Ce dénouement inoubliable ne serait pas si bouleversant si Dreyer n’avait pas pris le parti de l’inscrire dans la réalité la plus prosaïque : les extérieurs furent tournés dans la paroisse même de Kaj Munk, à Veders, et les meubles que nous voyons dans la ferme du patriarche, Morten Borgen, sont ceux que voulurent bien prêter les habitants des environs. Dans le même esprit, le cinéaste choisit de réduire au tiers le dialogue original de la pièce, supprimant notamment tout ce qui s’écartait du langage le plus clair et le plus simple pour rester attentif aux seuls éléments qui donnaient chair à la vie concrète et sensible de ses personnages.

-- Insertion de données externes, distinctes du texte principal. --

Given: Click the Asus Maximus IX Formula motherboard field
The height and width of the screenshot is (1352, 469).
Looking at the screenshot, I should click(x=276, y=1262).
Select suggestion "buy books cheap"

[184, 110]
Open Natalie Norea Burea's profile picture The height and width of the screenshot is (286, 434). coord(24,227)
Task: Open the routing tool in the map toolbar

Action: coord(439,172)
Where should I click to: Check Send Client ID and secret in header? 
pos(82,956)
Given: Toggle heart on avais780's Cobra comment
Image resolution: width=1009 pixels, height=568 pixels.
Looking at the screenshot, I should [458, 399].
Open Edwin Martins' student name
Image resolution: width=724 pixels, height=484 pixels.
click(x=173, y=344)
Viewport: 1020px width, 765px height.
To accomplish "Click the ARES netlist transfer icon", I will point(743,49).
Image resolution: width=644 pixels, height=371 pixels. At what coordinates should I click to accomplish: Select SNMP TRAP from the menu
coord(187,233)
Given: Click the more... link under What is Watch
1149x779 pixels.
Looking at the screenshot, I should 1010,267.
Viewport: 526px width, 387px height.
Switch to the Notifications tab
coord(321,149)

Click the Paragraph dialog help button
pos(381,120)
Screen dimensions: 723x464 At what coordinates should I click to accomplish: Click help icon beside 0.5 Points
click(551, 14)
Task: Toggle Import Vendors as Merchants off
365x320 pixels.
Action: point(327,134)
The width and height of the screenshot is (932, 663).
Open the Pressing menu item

Une bonne part des images du film peut ainsi sembler extraite d’un documentaire sur la vie de riches paysans du Jutland, dans les années 1930.

Mais, comme dans Jour de colère, l’abstraction de la mise en scène, imposant aux comédiens une diction lente et douce, saisissant leurs propos dans un demi-jour gris perle propre au recueillement, jouant avec une parfaite maîtrise de l’effet quasi hypnotique produit par de longs plans séquences cernant les personnages en plans rapprochés, déleste peu à peu ce décor de son poids historique pour l’ouvrir sur une profondeur mythique. C’est cette simplicité, cette épure du style, fruit de l’art le plus savant, qui nous fait accepter le miracle final comme une évidence bouleversante, dont l’interprétation ne reste cependant pas prisonnière d’une lecture strictement religieuse. Ordet connut un certain succès et valut à Dreyer au Festival de Venise un Lion d’Or pour son œuvre.